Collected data
───

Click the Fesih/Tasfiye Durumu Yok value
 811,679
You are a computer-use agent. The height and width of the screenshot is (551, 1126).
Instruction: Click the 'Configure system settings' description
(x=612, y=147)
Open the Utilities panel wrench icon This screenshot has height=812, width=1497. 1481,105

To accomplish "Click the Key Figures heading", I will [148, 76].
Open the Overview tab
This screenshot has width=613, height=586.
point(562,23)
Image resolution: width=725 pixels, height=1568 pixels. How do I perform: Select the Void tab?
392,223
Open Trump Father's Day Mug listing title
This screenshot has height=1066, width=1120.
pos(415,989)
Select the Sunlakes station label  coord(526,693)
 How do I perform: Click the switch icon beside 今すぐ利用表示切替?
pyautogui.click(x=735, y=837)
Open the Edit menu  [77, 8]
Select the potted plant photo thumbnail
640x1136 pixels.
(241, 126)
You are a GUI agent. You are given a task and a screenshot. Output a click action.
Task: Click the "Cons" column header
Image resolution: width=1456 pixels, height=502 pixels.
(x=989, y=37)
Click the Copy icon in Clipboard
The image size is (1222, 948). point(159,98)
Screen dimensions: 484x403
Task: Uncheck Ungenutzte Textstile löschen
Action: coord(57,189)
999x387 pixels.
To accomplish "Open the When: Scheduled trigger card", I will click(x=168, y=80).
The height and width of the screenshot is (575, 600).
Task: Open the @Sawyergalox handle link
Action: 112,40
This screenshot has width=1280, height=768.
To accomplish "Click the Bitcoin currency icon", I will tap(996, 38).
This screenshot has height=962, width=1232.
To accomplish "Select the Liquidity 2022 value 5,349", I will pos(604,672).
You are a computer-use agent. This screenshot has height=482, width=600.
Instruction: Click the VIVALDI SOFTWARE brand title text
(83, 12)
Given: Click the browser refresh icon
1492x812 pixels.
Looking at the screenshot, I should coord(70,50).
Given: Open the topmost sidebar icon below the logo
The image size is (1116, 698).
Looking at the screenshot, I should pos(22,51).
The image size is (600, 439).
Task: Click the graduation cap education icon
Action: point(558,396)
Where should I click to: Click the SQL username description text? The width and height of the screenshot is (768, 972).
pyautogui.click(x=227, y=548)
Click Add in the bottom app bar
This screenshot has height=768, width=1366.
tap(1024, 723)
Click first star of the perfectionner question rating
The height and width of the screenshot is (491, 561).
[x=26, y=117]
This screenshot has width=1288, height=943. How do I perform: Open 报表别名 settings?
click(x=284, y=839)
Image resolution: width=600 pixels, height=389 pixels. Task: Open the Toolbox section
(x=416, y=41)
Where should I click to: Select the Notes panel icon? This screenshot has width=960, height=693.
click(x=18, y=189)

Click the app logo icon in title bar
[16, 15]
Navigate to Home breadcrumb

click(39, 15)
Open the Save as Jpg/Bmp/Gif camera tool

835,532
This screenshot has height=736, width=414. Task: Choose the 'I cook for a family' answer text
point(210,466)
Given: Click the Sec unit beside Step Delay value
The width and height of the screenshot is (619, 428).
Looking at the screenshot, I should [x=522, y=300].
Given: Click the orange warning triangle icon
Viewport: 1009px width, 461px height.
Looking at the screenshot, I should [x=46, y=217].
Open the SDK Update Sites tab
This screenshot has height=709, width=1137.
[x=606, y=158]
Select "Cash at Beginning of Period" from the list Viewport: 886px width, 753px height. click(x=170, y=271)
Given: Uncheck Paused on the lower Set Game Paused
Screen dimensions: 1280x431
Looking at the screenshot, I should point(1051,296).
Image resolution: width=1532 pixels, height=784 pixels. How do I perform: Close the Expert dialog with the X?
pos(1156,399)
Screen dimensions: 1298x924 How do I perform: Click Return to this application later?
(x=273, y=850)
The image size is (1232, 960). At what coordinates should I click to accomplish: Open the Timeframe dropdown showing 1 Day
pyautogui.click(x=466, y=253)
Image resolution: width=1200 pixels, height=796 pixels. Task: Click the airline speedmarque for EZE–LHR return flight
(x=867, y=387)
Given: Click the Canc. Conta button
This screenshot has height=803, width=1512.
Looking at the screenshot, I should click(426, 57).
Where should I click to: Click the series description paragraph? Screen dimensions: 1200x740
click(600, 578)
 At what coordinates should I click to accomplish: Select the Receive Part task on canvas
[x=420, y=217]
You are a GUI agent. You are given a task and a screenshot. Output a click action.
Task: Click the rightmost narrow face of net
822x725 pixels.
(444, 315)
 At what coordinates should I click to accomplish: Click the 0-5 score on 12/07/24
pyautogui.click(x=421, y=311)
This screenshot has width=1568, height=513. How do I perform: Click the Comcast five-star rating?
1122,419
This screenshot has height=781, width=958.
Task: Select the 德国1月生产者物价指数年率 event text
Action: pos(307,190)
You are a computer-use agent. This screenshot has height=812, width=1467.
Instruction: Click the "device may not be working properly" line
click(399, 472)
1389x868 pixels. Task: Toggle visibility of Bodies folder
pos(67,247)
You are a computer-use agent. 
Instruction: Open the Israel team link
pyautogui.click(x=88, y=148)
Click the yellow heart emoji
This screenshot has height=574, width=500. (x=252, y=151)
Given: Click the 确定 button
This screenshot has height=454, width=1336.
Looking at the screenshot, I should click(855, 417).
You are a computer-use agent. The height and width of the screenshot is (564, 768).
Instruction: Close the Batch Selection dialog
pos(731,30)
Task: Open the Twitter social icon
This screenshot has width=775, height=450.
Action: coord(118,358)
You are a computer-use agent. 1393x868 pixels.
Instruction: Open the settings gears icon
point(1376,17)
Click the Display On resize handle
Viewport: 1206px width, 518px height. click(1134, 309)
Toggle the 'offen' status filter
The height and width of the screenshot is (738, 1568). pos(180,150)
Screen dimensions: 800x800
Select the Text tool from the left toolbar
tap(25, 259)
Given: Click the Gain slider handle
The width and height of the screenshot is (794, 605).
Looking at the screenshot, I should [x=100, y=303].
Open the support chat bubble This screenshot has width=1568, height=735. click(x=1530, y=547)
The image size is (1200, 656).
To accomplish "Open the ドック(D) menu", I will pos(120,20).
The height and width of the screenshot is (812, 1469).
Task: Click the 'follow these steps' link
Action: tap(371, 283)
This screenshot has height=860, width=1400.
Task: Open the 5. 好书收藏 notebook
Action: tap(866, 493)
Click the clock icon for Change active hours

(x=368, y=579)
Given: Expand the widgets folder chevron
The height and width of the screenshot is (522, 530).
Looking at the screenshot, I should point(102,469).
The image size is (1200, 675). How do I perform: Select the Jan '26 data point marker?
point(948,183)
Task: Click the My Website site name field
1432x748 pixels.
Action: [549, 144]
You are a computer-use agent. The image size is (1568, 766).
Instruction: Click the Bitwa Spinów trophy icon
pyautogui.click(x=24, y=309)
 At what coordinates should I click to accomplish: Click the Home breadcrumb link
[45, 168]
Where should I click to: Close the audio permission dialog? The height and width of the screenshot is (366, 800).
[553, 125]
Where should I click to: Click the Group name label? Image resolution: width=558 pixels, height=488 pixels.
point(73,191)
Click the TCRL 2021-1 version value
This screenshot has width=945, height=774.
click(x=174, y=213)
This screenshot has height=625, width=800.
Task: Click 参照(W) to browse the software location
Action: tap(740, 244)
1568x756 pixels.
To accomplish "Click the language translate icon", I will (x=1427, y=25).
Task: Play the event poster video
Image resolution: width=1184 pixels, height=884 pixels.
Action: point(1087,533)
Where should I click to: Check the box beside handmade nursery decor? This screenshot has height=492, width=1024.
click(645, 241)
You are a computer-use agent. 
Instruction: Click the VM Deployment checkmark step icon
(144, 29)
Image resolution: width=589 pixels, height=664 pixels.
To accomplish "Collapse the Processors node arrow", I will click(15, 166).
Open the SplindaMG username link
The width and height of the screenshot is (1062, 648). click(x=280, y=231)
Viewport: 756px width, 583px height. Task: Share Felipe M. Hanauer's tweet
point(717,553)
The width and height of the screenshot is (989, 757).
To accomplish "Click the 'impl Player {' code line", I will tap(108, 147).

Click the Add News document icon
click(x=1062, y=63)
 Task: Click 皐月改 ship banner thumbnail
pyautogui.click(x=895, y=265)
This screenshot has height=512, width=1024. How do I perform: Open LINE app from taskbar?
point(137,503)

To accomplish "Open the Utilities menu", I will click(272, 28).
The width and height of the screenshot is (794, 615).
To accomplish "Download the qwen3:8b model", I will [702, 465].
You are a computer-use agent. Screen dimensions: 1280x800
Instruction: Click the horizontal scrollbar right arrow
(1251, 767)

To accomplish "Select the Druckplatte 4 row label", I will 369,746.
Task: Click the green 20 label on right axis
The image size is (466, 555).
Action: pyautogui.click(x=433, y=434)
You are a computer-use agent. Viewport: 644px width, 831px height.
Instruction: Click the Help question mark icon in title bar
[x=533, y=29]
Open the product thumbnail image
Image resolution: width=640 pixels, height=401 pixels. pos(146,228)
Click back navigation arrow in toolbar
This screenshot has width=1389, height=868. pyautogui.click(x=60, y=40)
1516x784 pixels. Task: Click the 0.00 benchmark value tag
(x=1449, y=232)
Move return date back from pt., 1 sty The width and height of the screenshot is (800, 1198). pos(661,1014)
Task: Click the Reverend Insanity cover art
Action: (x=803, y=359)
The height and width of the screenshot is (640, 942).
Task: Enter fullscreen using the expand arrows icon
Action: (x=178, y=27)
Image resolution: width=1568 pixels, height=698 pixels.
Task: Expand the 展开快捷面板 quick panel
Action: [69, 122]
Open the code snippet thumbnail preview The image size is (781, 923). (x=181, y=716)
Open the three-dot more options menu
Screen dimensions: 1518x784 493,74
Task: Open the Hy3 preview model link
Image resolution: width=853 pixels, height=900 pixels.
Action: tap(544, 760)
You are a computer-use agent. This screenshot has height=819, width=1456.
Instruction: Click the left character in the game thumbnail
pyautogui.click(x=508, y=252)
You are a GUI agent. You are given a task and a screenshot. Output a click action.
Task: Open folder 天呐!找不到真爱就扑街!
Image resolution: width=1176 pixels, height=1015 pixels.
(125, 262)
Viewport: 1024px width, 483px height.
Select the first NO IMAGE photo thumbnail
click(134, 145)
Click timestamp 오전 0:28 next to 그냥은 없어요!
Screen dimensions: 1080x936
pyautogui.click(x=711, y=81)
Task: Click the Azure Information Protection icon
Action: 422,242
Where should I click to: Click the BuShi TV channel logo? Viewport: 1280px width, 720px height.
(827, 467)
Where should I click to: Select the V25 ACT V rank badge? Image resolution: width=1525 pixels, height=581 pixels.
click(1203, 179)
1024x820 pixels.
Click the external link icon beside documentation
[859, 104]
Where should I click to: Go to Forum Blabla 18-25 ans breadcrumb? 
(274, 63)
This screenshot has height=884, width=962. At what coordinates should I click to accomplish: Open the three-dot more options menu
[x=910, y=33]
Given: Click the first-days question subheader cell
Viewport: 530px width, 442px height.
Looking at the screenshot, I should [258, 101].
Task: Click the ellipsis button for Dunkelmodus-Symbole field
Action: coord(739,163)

───

**About this task:**
Where the line containing "Click the external" appears in the data above, begin there and reproduce every line to the end exactly; include nothing else.

**Answer to the problem:**
Click the external link icon beside documentation
[859, 104]
Where should I click to: Go to Forum Blabla 18-25 ans breadcrumb? 
(274, 63)
This screenshot has height=884, width=962. At what coordinates should I click to accomplish: Open the three-dot more options menu
[x=910, y=33]
Given: Click the first-days question subheader cell
Viewport: 530px width, 442px height.
Looking at the screenshot, I should [258, 101].
Task: Click the ellipsis button for Dunkelmodus-Symbole field
Action: coord(739,163)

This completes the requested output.